• **Material provided**
********

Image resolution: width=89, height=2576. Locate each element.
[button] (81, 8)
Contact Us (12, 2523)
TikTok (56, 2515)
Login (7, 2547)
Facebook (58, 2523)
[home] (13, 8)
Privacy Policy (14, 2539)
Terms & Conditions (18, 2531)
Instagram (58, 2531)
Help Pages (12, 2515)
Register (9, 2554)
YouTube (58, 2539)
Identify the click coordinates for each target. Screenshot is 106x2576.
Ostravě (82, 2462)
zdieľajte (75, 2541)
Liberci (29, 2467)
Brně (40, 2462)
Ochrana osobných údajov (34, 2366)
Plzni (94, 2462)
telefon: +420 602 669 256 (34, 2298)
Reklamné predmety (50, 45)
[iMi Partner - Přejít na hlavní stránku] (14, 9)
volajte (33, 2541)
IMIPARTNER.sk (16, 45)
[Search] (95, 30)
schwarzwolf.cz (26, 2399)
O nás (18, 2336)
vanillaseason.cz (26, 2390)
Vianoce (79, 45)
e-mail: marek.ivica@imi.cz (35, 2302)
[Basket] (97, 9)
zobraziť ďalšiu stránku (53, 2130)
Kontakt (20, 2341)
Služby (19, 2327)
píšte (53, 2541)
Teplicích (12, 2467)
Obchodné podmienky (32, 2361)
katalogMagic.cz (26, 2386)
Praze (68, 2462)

********

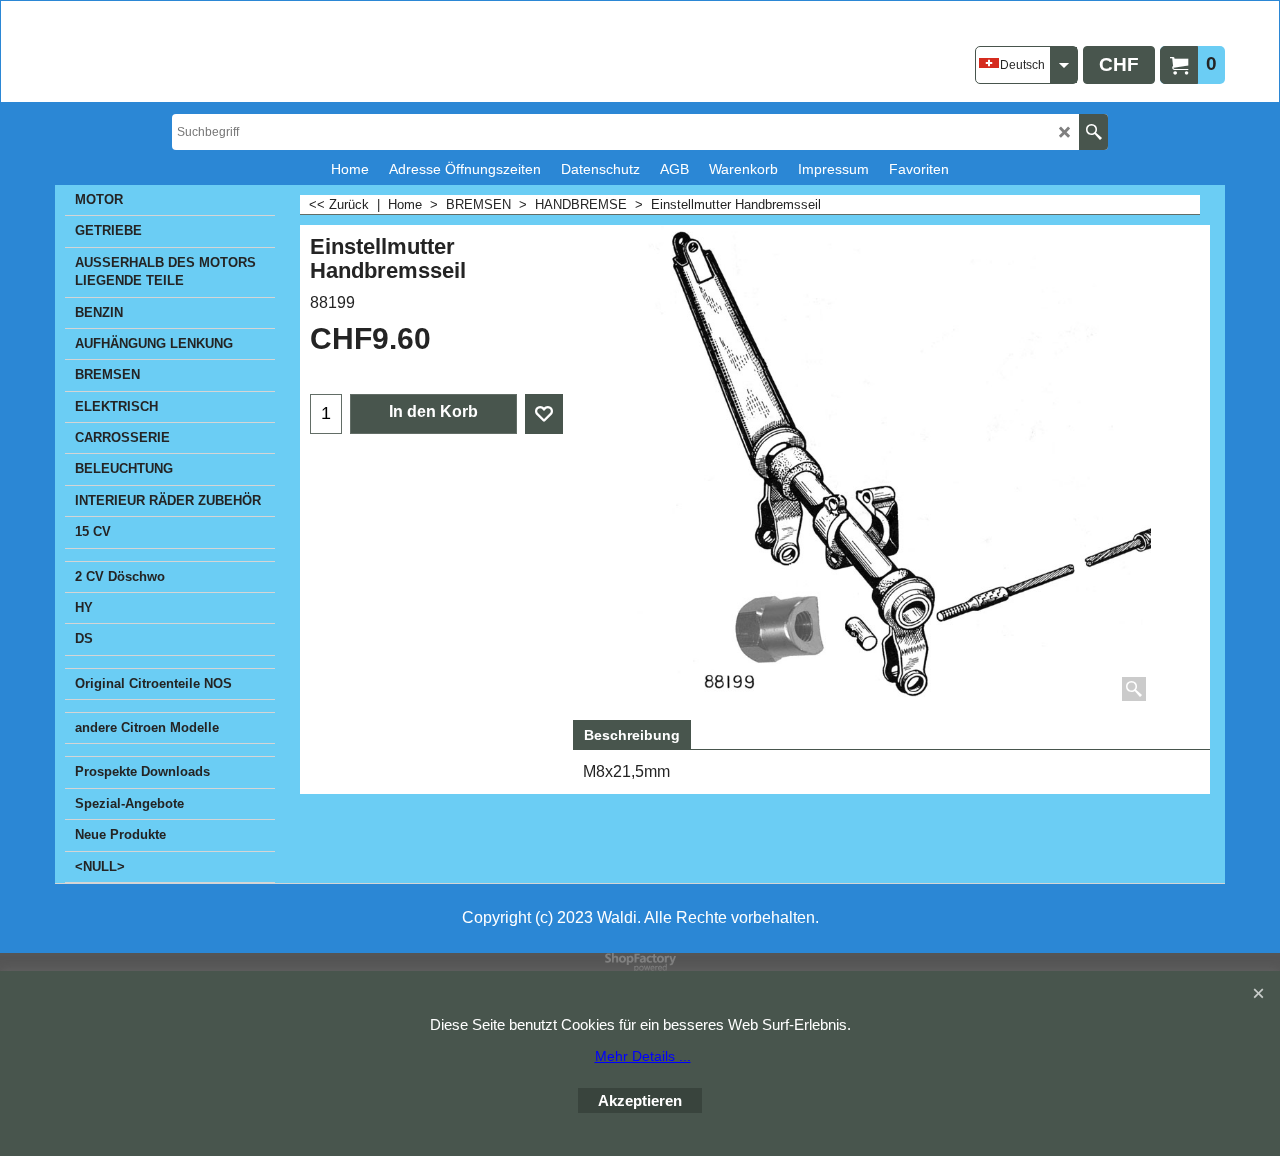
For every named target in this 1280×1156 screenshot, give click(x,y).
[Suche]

********

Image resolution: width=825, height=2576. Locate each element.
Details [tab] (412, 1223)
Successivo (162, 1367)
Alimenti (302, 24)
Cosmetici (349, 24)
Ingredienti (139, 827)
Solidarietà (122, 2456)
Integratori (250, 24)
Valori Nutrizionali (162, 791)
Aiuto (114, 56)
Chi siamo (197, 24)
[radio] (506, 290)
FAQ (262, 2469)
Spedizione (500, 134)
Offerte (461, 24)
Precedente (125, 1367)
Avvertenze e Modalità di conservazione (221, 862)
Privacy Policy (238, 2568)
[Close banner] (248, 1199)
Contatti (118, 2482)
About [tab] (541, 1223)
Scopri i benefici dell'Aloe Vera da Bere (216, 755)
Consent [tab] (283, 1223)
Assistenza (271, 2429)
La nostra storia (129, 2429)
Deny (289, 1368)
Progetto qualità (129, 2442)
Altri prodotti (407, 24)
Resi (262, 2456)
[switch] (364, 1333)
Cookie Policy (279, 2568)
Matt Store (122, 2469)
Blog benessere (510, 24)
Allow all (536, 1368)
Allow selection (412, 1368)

********

• **What is required**
Update the stretch of the listing from the line containing "Alimenti (302, 24)" through the line containing "Offerte (461, 24)", replacing "Spedizione" with "Consegna" and leaving everything else unchanged.

• **Full answer**
Alimenti (302, 24)
Cosmetici (349, 24)
Ingredienti (139, 827)
Solidarietà (122, 2456)
Integratori (250, 24)
Valori Nutrizionali (162, 791)
Aiuto (114, 56)
Chi siamo (197, 24)
[radio] (506, 290)
FAQ (262, 2469)
Consegna (500, 134)
Offerte (461, 24)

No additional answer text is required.